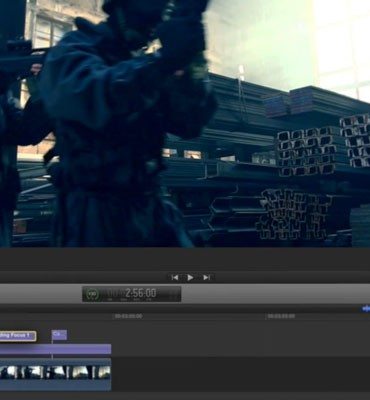Click the middle thumbnail of the video filmstrip
The width and height of the screenshot is (370, 400).
click(x=55, y=372)
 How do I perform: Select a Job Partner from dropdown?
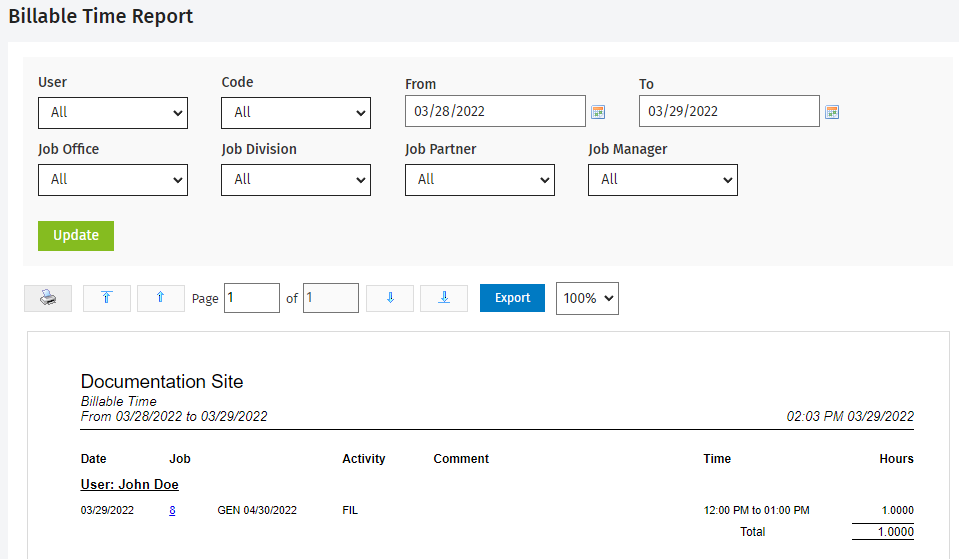480,180
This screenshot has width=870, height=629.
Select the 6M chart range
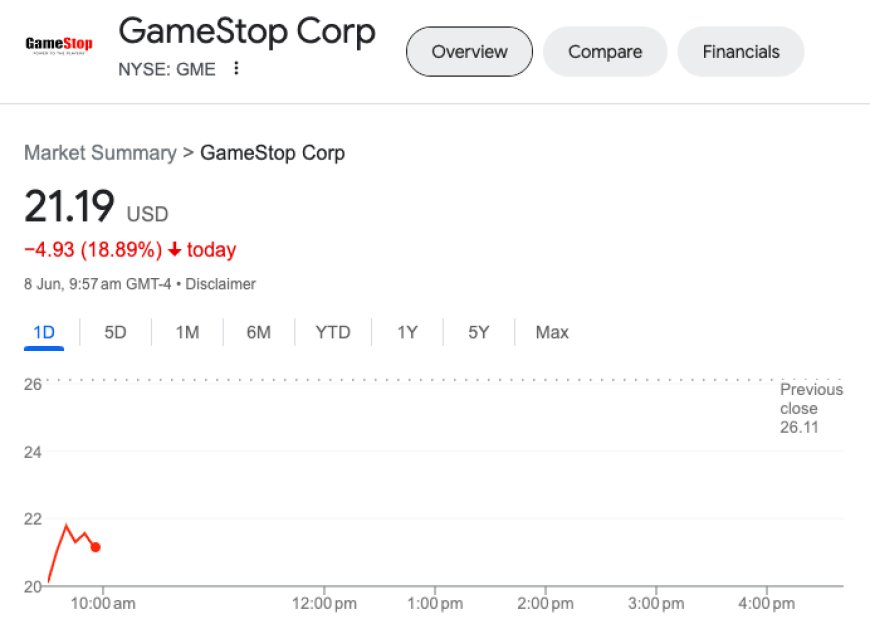tap(259, 332)
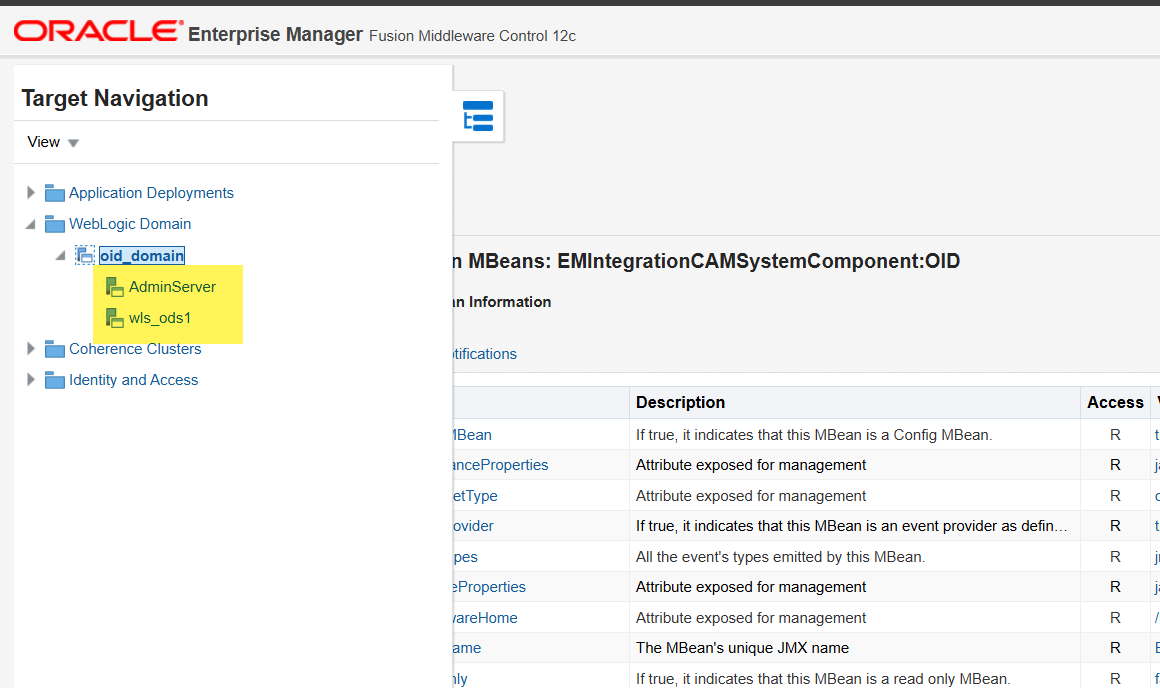1160x688 pixels.
Task: Click the Access column header
Action: point(1115,402)
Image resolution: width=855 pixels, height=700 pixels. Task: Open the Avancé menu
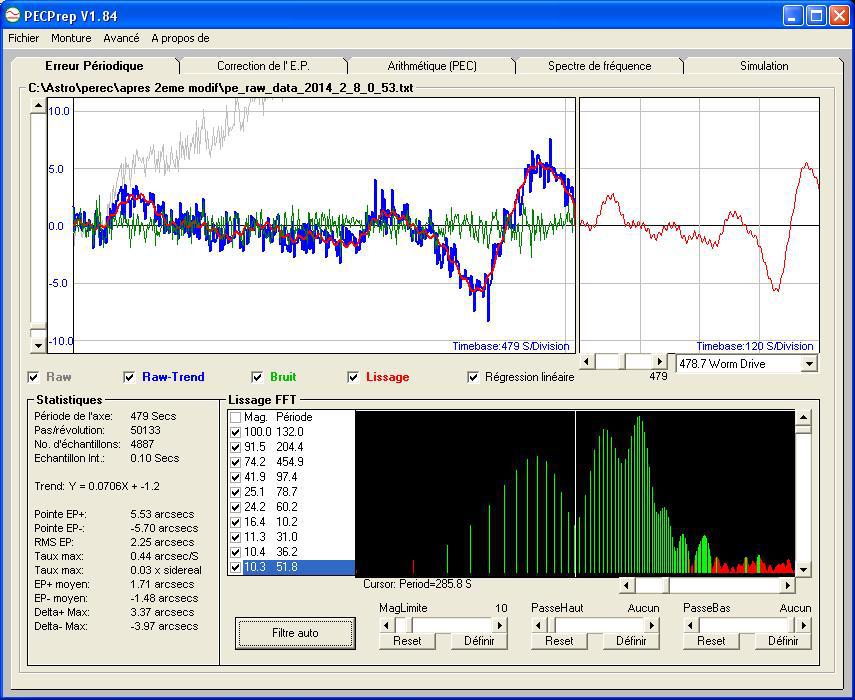pos(121,38)
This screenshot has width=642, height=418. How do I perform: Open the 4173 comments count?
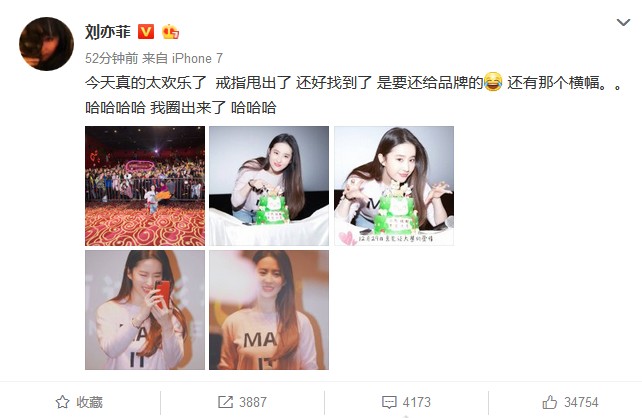coord(417,402)
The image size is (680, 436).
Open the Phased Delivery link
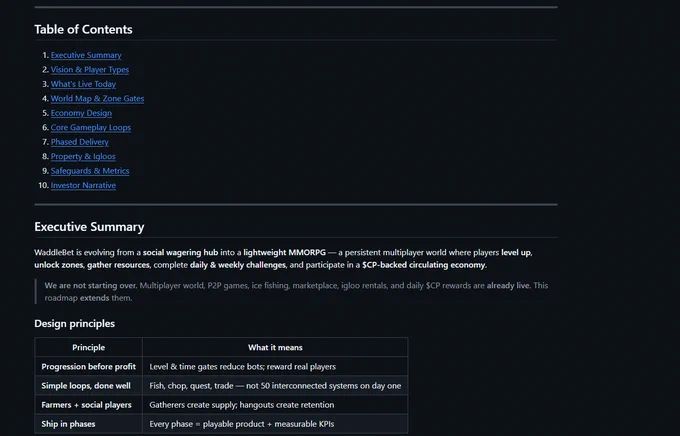(79, 142)
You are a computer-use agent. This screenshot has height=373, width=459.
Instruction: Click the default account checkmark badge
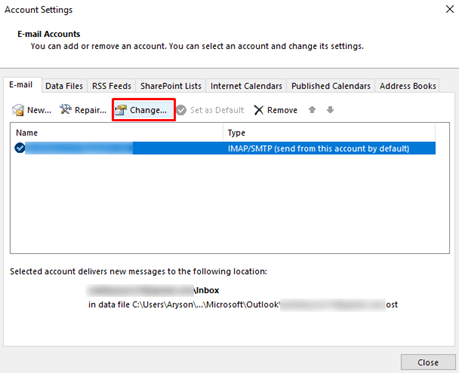[20, 148]
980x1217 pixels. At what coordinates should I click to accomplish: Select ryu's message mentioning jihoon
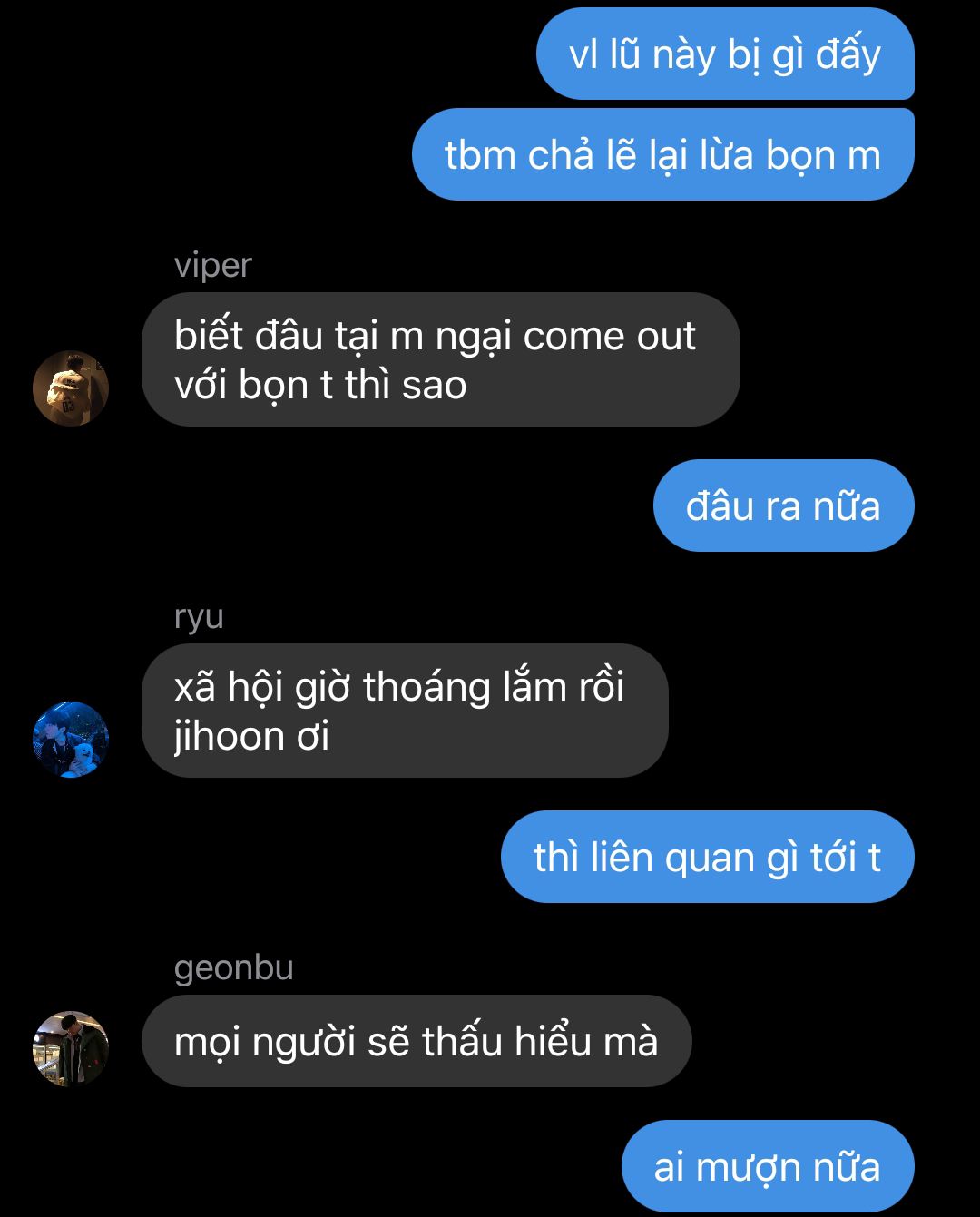405,711
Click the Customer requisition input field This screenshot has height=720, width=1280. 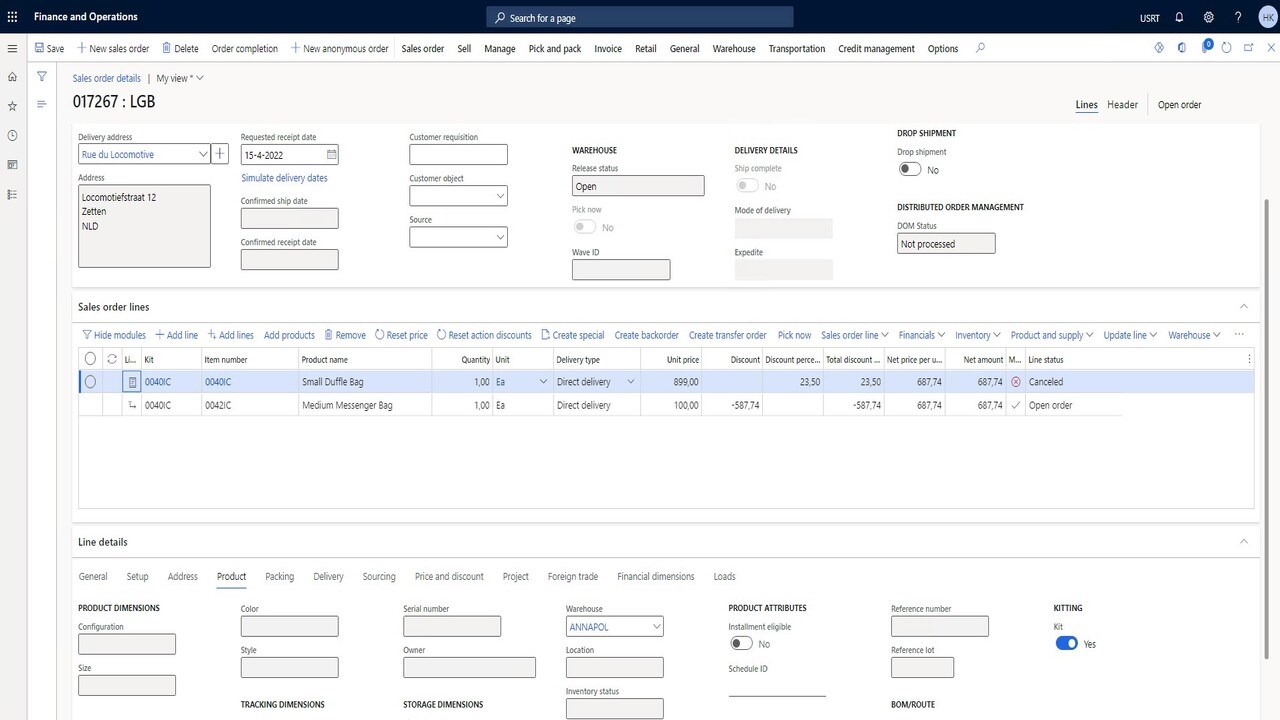pyautogui.click(x=458, y=154)
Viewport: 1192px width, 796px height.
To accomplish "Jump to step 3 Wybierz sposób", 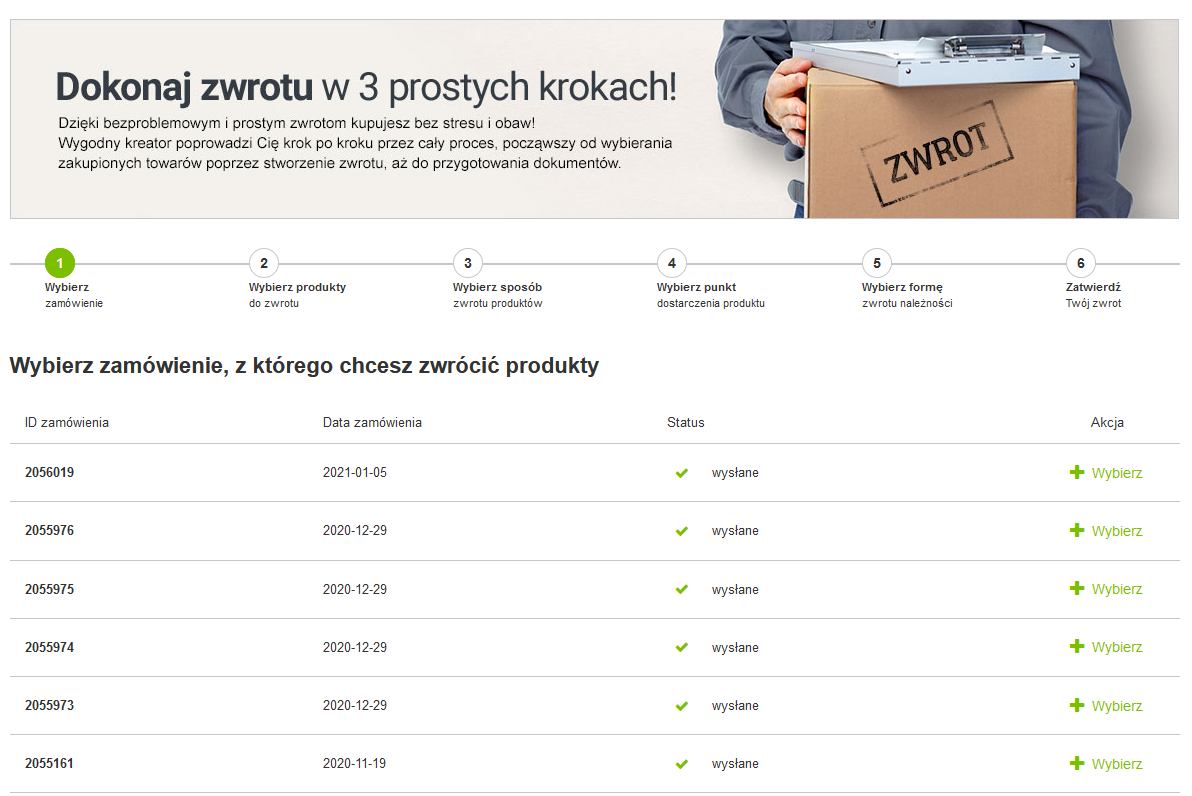I will click(x=468, y=264).
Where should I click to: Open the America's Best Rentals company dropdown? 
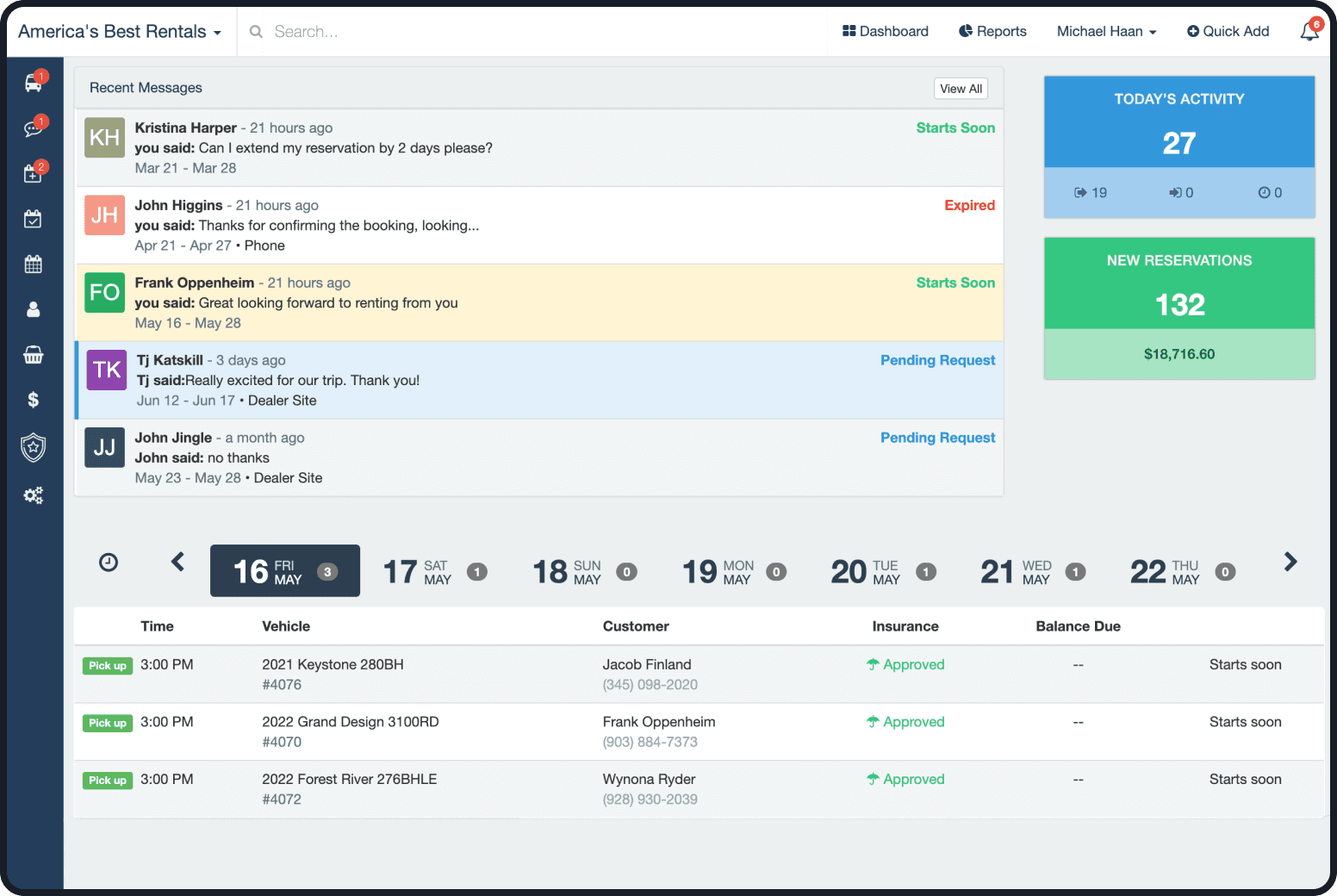(120, 30)
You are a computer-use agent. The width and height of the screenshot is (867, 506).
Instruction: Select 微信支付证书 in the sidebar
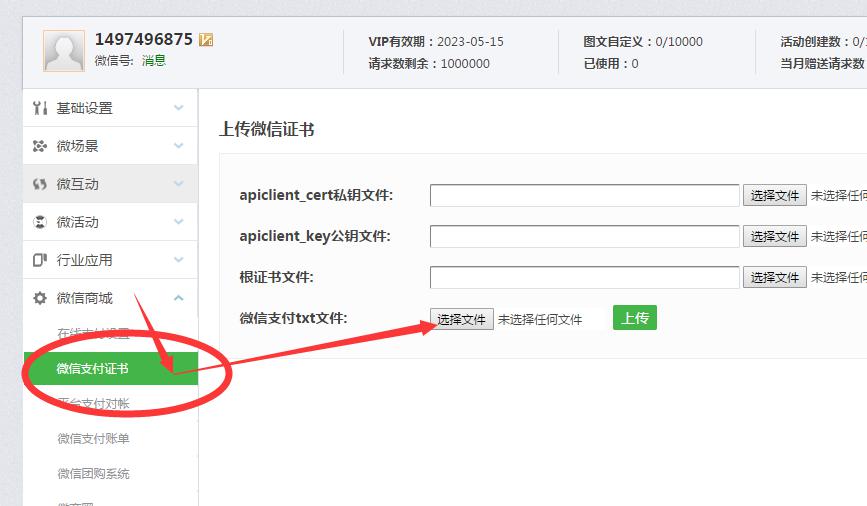93,369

________________

** ASSIGNMENT **
Please copy out each line of the data in which the word "computer" occurs.

** EXERCISE SOLUTION **
You are a computer-use agent. This screenshot has height=373, width=459.
You are a computer-use agent. The width and height of the screenshot is (867, 506).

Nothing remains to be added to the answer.